En Australie, le mariage était explicitement interdit aux couples homosexuels depuis qu'en 2004, le gouvernement conservateur de John Howard avait amendé l'Australian Marriage Act de 1961 pour figer le mariage comme l'union exclusive d'un homme et d'une femme. Douze ans plus tard, changement de paradigme : le gouvernement conservateur se montre prêt à adopter le mariage pour tous, mais seulement après un plébiscite en sa faveur.

Dans la lignée du Britannique David Cameron, le Premier ministre Malcolm Turnbull développe : "De nombreuses personnes vont voter « oui » – comme je m’apprête à le faire – parce qu’ils croient que le droit au mariage est un idéal conservateur tout autant que n’importe quel autre principe conservateur. Je crois profondément que les familles sont le socle de notre société et que nous serions une société plus forte avec plus de personnes mariées et moins de divorces. Lorsque des amis me posent des questions sur la vie conjugale, j’encourage les célibataires à se marier, les mariés à rester ensemble, les négligents à renouveler leurs vœux et les lésés à pardonner."
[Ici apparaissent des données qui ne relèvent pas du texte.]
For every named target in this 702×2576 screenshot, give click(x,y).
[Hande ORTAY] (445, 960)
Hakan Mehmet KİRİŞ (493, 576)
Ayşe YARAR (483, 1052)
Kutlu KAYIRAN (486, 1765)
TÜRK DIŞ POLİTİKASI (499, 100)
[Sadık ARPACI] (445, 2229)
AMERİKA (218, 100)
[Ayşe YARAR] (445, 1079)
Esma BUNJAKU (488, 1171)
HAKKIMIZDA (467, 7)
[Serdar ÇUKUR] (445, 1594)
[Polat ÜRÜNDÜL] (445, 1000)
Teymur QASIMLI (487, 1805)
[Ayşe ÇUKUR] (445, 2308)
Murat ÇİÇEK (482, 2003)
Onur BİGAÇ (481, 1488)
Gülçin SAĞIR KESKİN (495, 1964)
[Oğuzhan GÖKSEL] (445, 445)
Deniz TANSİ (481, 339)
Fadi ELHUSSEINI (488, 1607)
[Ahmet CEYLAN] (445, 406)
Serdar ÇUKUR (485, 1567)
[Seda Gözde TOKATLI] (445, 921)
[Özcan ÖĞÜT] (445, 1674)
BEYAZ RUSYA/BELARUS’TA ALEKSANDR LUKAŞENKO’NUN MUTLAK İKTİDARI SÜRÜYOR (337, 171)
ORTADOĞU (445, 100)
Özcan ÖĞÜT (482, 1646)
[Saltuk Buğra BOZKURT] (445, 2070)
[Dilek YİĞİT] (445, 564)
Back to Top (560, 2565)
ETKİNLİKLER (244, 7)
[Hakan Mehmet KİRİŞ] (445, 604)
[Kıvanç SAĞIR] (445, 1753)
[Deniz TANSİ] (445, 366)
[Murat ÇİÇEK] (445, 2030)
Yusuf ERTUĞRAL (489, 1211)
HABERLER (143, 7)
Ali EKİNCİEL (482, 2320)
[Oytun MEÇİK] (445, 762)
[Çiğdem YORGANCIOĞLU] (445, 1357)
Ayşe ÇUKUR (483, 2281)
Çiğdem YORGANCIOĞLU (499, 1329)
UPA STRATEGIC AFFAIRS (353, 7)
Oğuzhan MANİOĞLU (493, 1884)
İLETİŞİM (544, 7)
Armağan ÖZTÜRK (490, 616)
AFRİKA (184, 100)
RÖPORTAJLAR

Fin 2016, Malcolm Turnbull propose donc un referendum contraignant sur la question. Mais pour que le vote ait lieu, il a besoin du soutien de l'opposition travailliste (gauche), qui le lui refuse. Un sondage Gallup estime pourtant que 61% des Australiens sont alors favorables au mariage pour tous. "Pourquoi un couple engagé dans une relation devrait-il avoir besoin de frapper à la porte de quinze millions de ses compatriotes pour obtenir leur assentiment ?" plaide toutefois le chef des travaillistes, Bill Shorten, craignant que l'organisation d'un référendum n'ouvre, comme ce fut le cas en France trois ans plus tôt, une campagne d'opposition homophobe. Finalement, le gouvernement organise en 2017 un vote par voie postale qui, n'ayant pas de valeur contraignante pour le pouvoir, ne nécessite pas l'aval des travaillistes. À la question : "La loi doit-elle être amendée afin d'autoriser les couples de même sexe à se marier ?" quelque 61,6% des 12 millions de votants répondent "oui". Une proposition de loi transpartisane est déposée dans la foulée, et votée par le Parlement à l'unanimité moins quatre voix.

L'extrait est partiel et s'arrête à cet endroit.